__Consegna__.
Ricopia le righe dei record qui sotto comprese tra quella che contiene "Where should I" e quella che contiene "click(x=553, y=166)", entrambe incluse, senza riportare le immagini.

====== Elenco dati ======

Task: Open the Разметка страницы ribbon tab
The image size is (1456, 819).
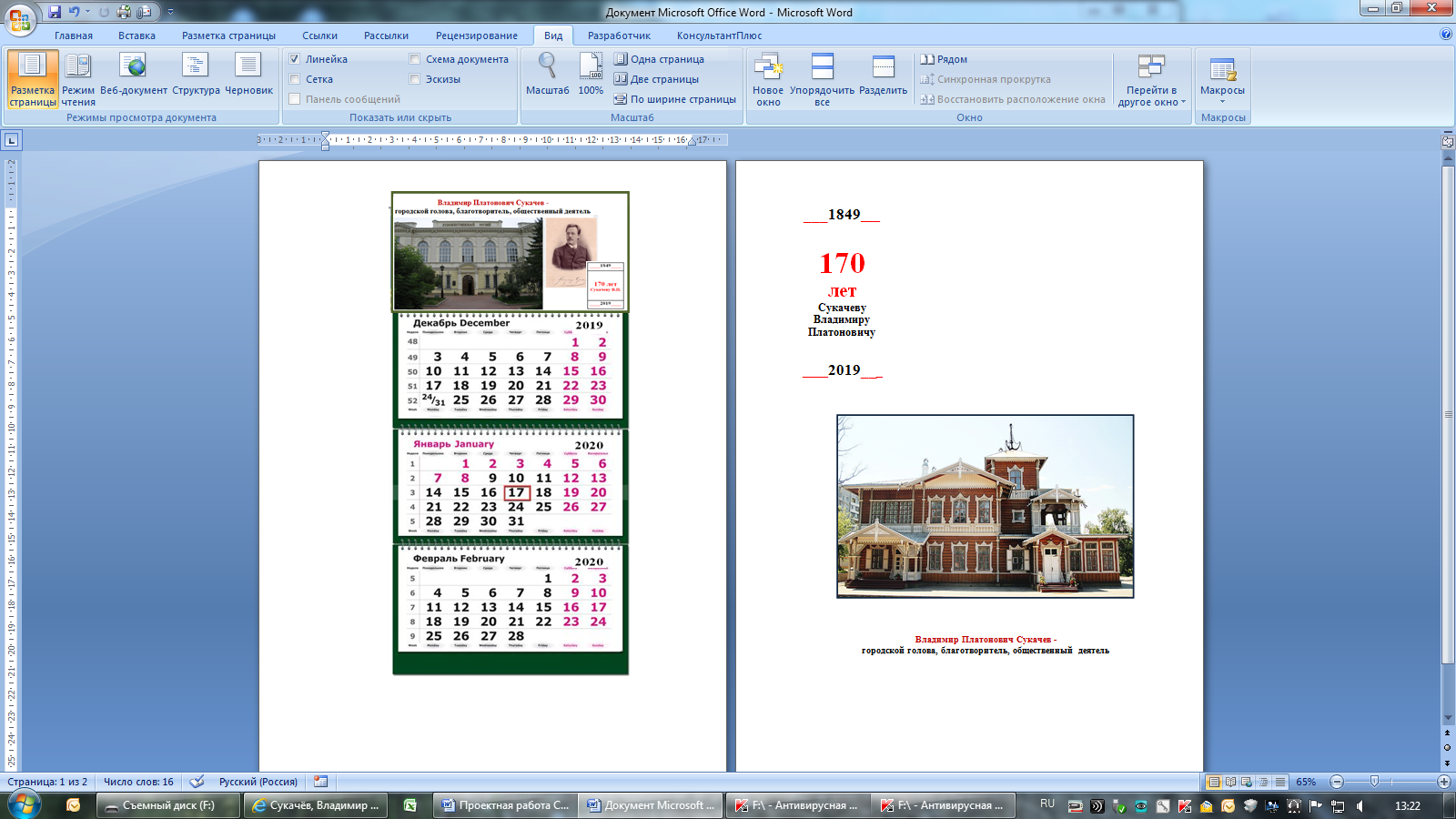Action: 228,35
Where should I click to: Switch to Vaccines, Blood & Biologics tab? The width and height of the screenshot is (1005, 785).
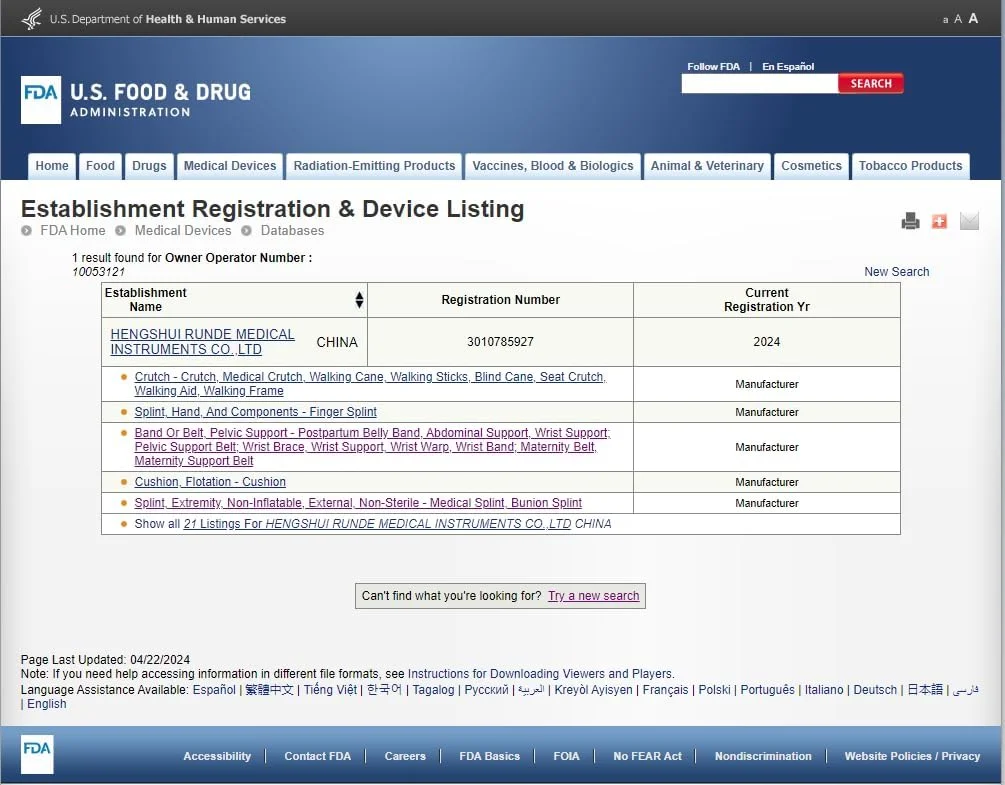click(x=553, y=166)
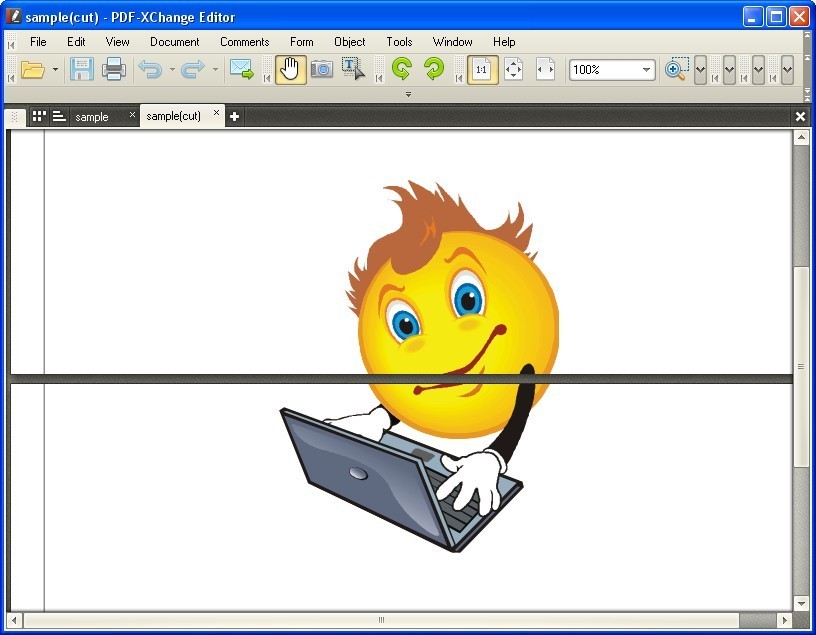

======
====== Elenco dati ======

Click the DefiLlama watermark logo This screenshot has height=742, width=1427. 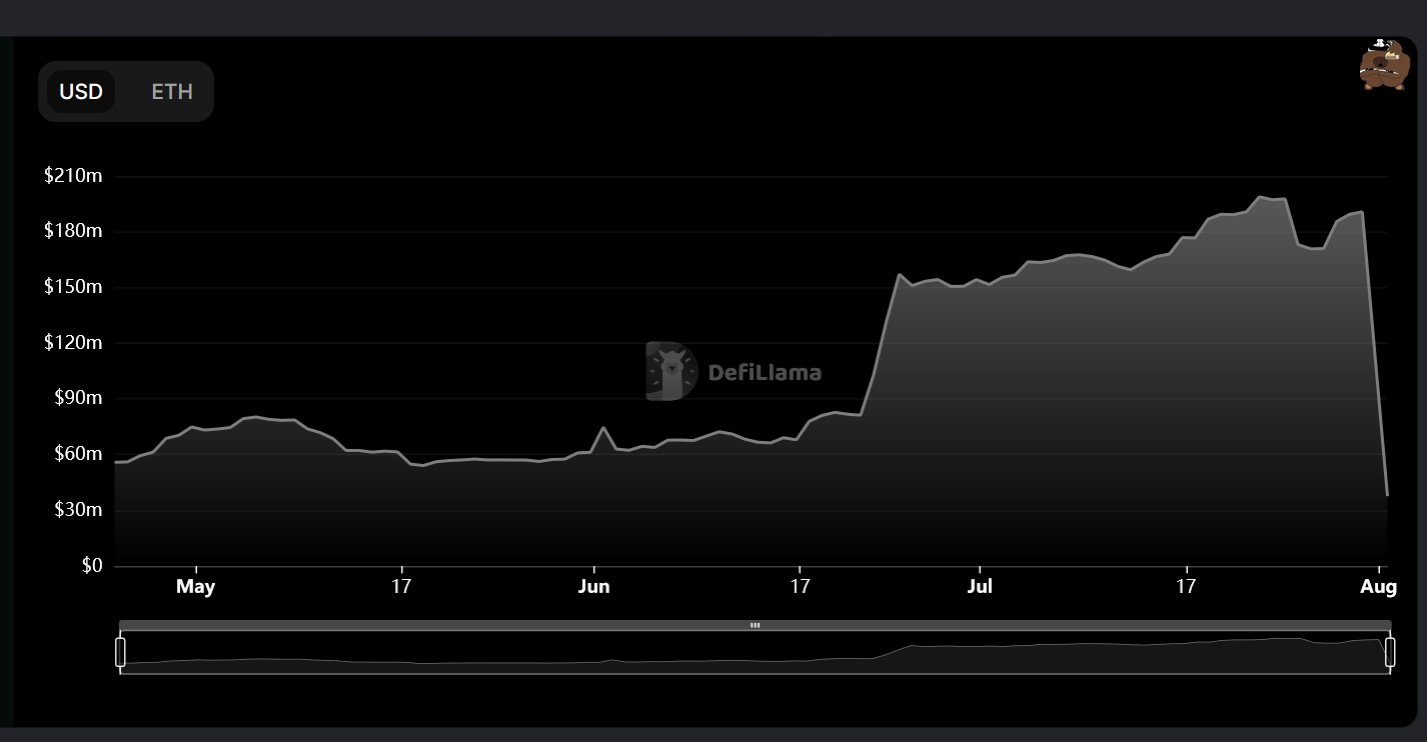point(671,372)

======

__Risultato__.
Where should I click to: Switch to Vaccines, Blood & Biologics tab? The width and height of the screenshot is (1005, 785).
click(x=553, y=166)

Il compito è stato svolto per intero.